Я шел к Ирининому дому, где пережил ночью столько страха. Дом стоял заколоченный, у калитки росли чертополох и полынь — печальная, мертвая картина. Рядом с этим домом, с одной и с другой стороны, жили живой жизнью соседские дома: дым валил из трубы одного, ребенок играл со щенком, урчала свинья, девушка полола грядки в огороде другого дома. Я не видел ее лица, но изгиб шеи, плечи, пучок волос на затылке напомнили мне Иру — все молодые женщины были похожи на нее, во всех девичьих лицах я находил ее черты, и эта всей фигурой напомнила мне ее...
Я стоял, смотрел, она почувствовала, наверно, мой взгляд, выпрямилась, Ирининым знакомым жестом поправила волосы и обернулась...
Это была она, Ирина.
Нет, я не ощущал ни страха, ни удивления. Это странно, невероятно, но я и в самом деле не испытал того, что, кажется, должен был бы испытать человек, увидев перед собой живым того, кто был мертв. Я окаменел, даже сердце не дрогнуло, стоял и смотрел на нее.
— Ну что вы смотрите так?— сказала она.— Это я, я. Здравствуйте.
Я не мог двинуться. Да, это была она. Воскресшая? Или никогда не умиравшая? Я еще не понимал, что произошло, но знал уже, что обманут. Как, каким образом, почему обманут — не в этом суть, всему найдется объяснение, и это ощущение прежде всего было во мне, а не удивление, не радость встречи с нею. Я себя пожалел за то, что пережил так много и так попусту.
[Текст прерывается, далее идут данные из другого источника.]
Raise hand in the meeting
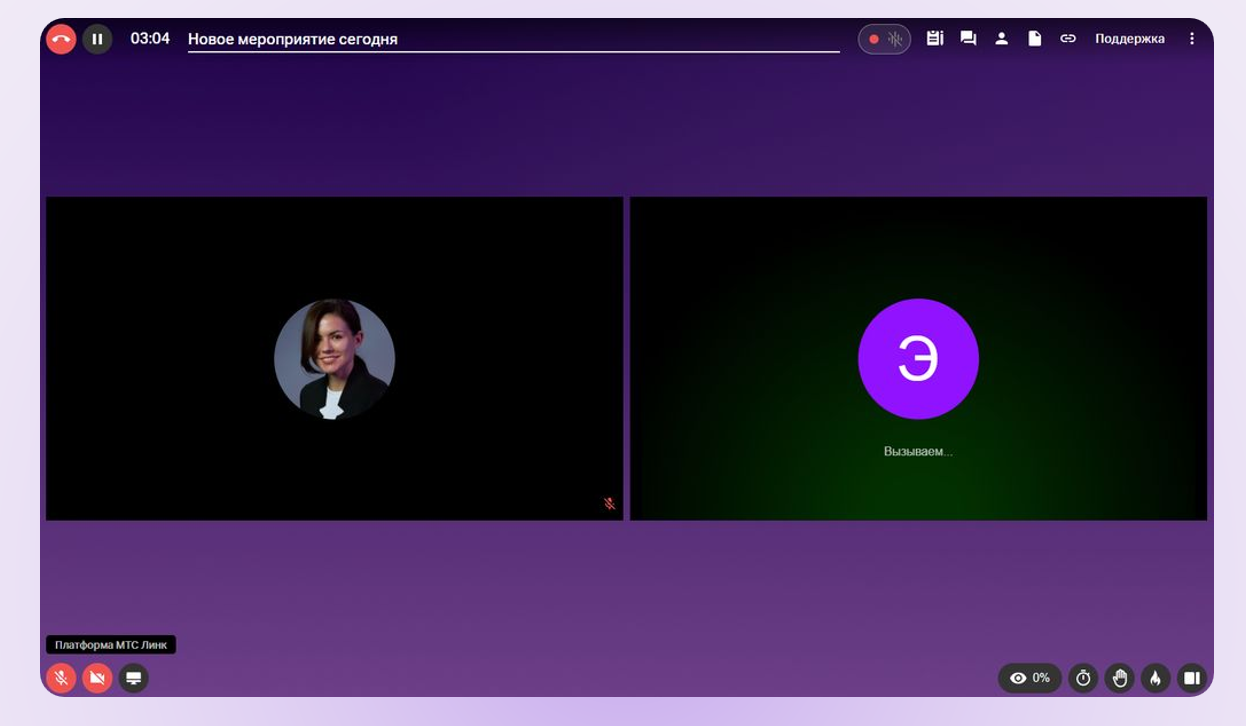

— Бог мой, ну что вы так смотрите? — воскликнула она.— Это я, честное слово.
А я никак на нее не смотрел, я и видел ее и не видел, я себя оплакивал. Что я мог ей сказать? Ничего я не сказал, прошел мимо, едва держась на ногах от ощущения не радости, а несчастья, обрушившегося на меня. Да, в самом деле, даже признака радости, что она жива, что смерть ее — это какое-то наваждение, недоразумение, не мелькнуло у меня. Слезы душили меня, я себя оплакивал, то потрясение, которое испытал, старый дурак, узнав о ее гибели, те чувства, владевшие мною потом все время, постоянную душевную неустроенность, словно я был виноват в ее смерти. Ведь если тогда живую я не сумел ее полюбить, то мертвую в своих воспоминаниях почти любил. «Что произошло, как, каким образом она жива, невредима, если самолет погиб?» — эта мысль даже не мелькнула у меня. Я шел, едва переставляя тяжелые ноги, она была жива, а я — мертв.